The data this week comes from FiveThirtyEight and the corresponding article from FiveThirtyEight.
Audiences and creators know that on one level or another, there's an inherent gender bias in the movie business — whether it's the disproportionately low number of films with female leads, the process of pigeonholing actresses into predefined roles (action chick, romantic interest, middle-aged mother, etc.), or the lack of serious character development for women on screen compared to their male counterparts. What's challenging is quantifying this dysfunction, putting numbers to a trend that is — at least anecdotally — a pretty clear reality.
One of the most enduring tools to measure Hollywood's gender bias is a test originally promoted by cartoonist Alison Bechdel in a 1985 strip from her "Dykes To Watch Out For" series. Bechdel said that if a movie can satisfy three criteria — there are at least two named women in the picture, they have a conversation with each other at some point, and that conversation isn't about a male character — then it passes "The Rule," whereby female characters are allocated a bare minimum of depth.

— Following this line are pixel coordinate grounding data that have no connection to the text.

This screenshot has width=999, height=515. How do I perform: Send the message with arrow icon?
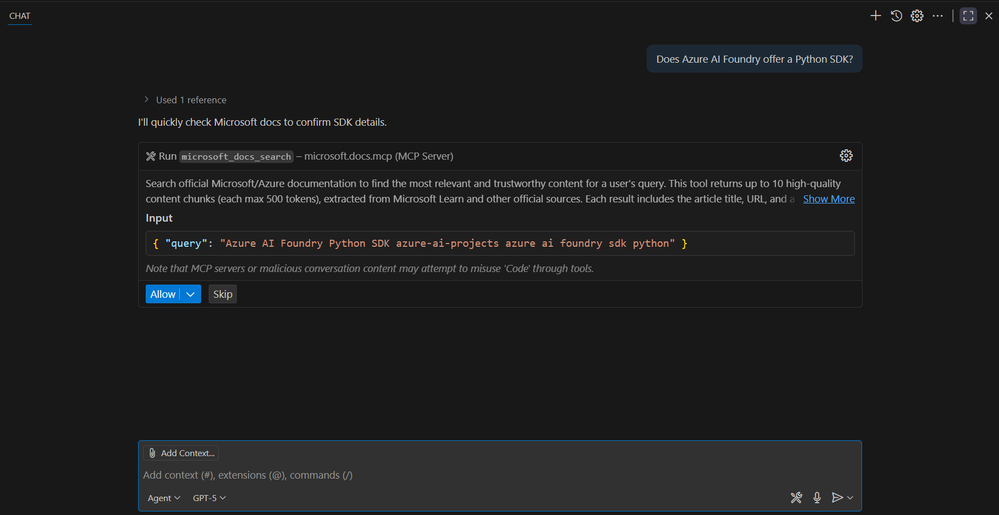[x=837, y=498]
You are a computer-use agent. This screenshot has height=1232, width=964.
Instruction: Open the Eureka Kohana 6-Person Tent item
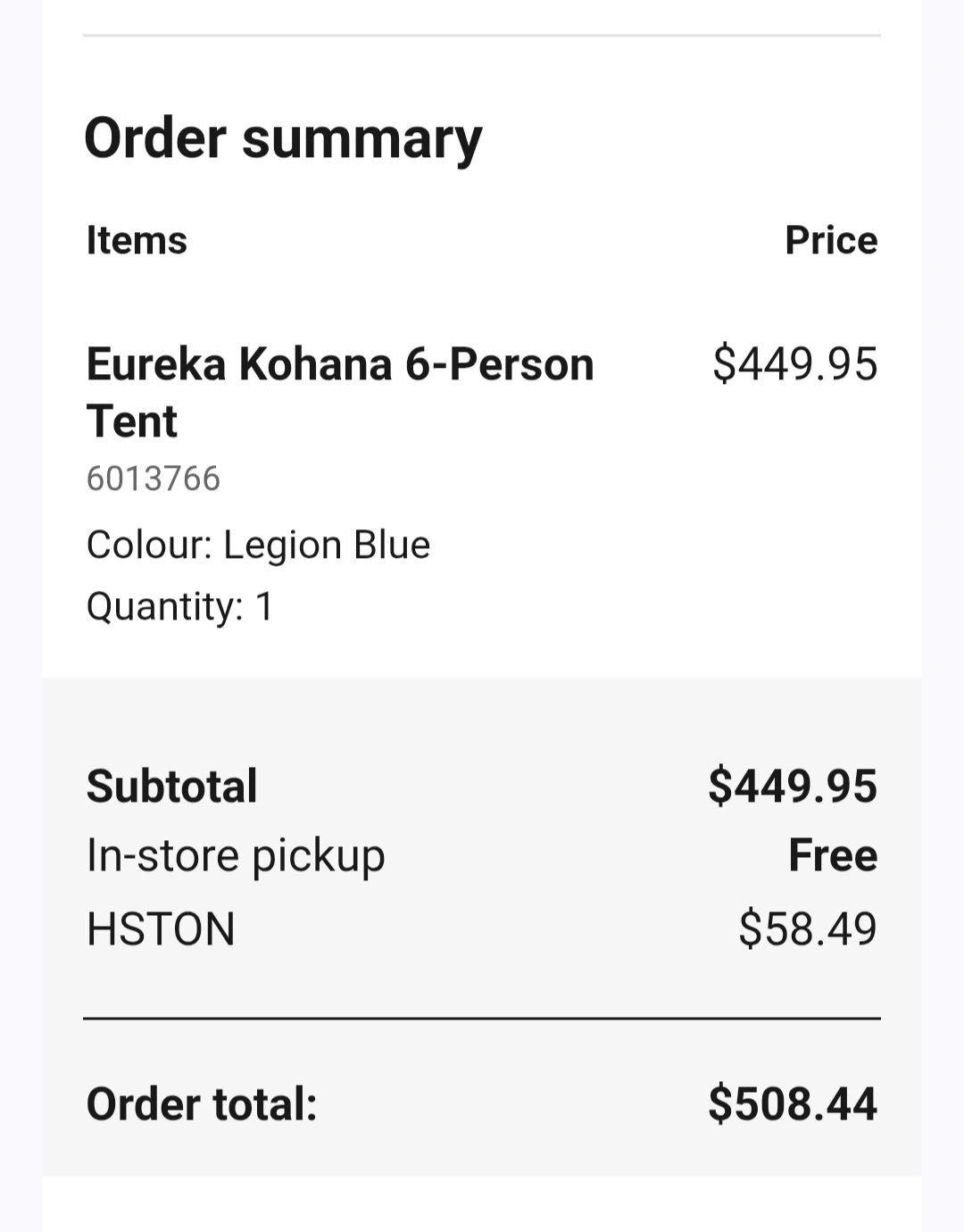339,364
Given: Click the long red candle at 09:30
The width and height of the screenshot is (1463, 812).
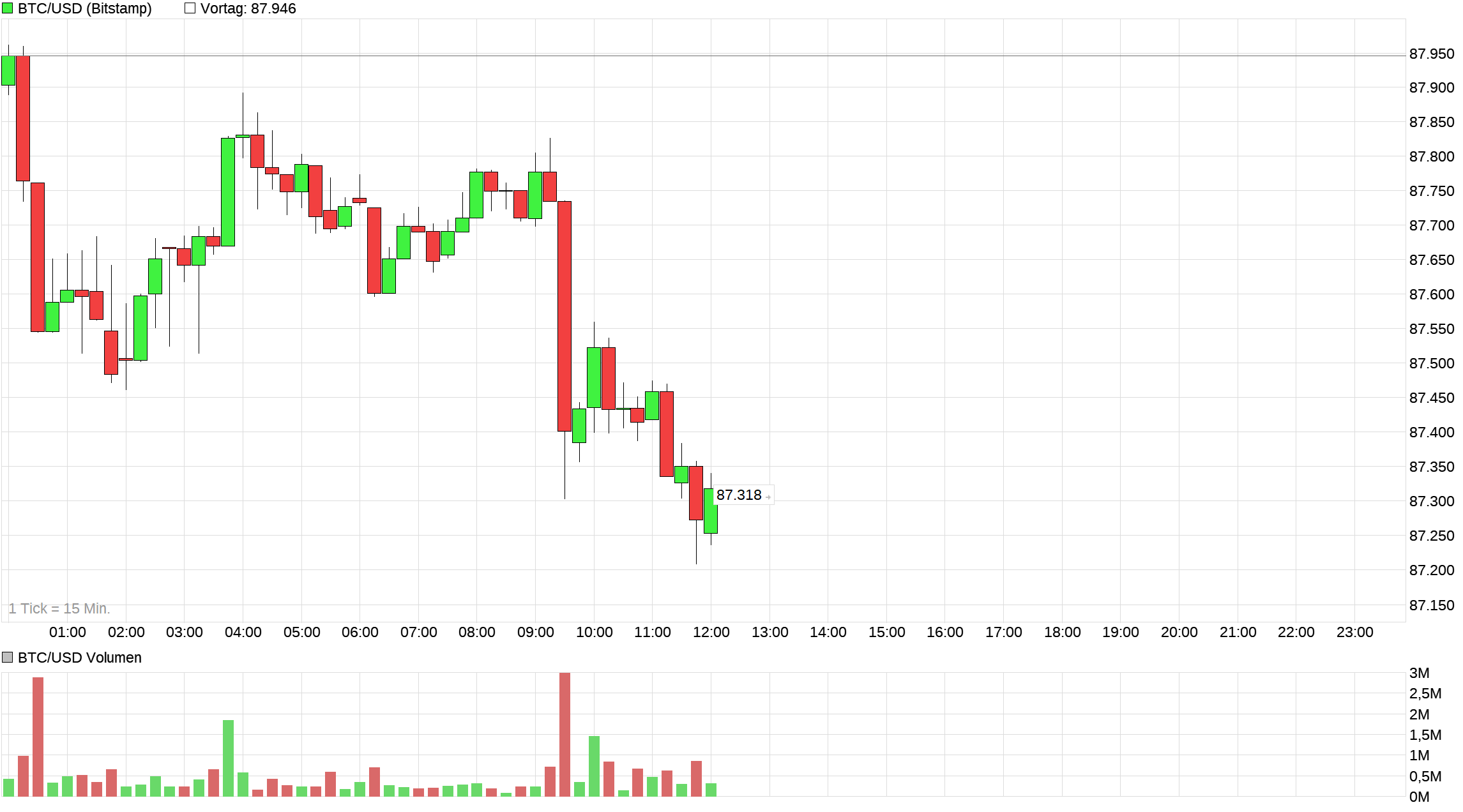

You can see a copy of that strip here.
- Bechdel Test data sourced via Bechdeltest.com API.
raw_bechdel.csv
includes data from 1970 - 2020, for ONLY bechdel testing, while the movies.csv
includes IMDB scores, budget/gross revenue, and ratings but only from 1970 - 2013.
# Get the Data
# Read in with tidytuesdayR package
# Install from CRAN via: install.packages("tidytuesdayR")
# This loads the readme and all the datasets for the week of interest
# Either ISO-8601 date or year/week works!
tuesdata <- tidytuesdayR::tt_load('2021-03-09')
tuesdata <- tidytuesdayR::tt_load(2021, week = 11)
bechdel <- tuesdata$bechdel
# Or read in the data manually
raw_bechdel <- readr::read_csv('https://raw.githubusercontent.com/rfordatascience/tidytuesday/main/data/2021/2021-03-09/raw_bechdel.csv')
movies <- readr::read_csv('https://raw.githubusercontent.com/rfordatascience/tidytuesday/main/data/2021/2021-03-09/movies.csv')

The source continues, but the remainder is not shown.